Oh and for any dairy breeds with no wool, I don't know of any.


----------



## zzGypsy (Oct 21, 2011)

I did a quick search and didn't find any evidence of dairy hair sheep.

here's a quick fact sheet on dairy sheep, might be worth a read: http://www.dbicusa.org/documents/Dairy Sheep Fact Sheet.pdf


----------



## ruminantlover27 (Jan 8, 2012)

How hard is it to milk a sheep by hand?


----------



## zzGypsy (Jan 8, 2012)

ruminantlover27 said:
			
		

> How hard is it to milk a sheep by hand?


tiny teats, in general, and well up under the flank rather than on the bottom like goats, so it's much harder to milk them out.  plus they go out of milk much more easily than goats, and if you don't get them milked all the way down daily they'll shut off production.  at best, 6 months production then they turn off the tap

I hand milked the first two years and the best I was able to do was 4 months before they shut off.

got a milker for this year - we'll see how I do with that.

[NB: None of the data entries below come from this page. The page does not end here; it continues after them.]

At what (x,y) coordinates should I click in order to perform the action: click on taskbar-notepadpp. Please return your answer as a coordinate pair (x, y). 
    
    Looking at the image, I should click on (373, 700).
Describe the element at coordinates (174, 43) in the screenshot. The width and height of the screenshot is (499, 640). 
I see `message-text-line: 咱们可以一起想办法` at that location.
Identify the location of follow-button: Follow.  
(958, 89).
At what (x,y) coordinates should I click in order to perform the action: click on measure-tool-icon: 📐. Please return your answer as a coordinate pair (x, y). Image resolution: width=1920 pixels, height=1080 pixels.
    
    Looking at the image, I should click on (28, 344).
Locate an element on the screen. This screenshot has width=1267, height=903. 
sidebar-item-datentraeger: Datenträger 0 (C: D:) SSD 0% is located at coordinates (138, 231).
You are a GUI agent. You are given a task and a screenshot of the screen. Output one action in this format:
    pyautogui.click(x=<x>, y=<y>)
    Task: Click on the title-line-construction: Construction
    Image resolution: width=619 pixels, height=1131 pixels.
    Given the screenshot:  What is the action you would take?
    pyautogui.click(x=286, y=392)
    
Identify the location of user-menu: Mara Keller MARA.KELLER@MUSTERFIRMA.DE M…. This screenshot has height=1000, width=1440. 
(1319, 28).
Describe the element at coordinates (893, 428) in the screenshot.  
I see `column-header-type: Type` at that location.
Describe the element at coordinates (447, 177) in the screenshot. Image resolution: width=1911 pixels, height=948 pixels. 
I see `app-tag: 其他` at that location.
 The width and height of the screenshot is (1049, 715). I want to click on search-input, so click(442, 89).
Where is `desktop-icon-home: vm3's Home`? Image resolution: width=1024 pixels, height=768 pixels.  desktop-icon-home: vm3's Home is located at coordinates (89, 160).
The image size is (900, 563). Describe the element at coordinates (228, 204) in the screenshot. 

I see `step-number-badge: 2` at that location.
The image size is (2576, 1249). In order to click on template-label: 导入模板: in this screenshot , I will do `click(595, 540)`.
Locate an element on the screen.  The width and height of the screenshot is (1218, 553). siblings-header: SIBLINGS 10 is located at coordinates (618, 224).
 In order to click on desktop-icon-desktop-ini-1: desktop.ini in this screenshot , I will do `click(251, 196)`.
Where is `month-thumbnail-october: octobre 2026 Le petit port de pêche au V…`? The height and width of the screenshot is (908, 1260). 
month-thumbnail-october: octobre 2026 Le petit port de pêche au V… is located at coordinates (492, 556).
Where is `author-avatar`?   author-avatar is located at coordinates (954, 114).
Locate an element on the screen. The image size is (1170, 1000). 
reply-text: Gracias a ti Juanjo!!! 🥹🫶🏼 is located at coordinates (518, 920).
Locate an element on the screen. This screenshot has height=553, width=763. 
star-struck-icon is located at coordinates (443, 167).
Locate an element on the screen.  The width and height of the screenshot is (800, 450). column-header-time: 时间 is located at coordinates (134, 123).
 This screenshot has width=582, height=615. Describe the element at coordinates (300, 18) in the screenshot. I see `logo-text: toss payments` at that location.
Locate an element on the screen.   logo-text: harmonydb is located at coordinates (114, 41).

that all said, the milk is like sweetened half and half - the single best thing you could ever put on cereal or in your coffee!  makes extrordinary butter too.


----------



## Lacaune (Jul 23, 2012)

zzGypsy said:
			
		

> I did a quick search and didn't find any evidence of dairy hair sheep.
> 
> here's a quick fact sheet on dairy sheep, might be worth a read: http://www.dbicusa.org/documents/Dairy Sheep Fact Sheet.pdf


The person on the first page milking sheep is my wife Emily milking the ewes at the UW-Madison's Dairy Sheep Research facility at Spooner, WI in 1995.


----------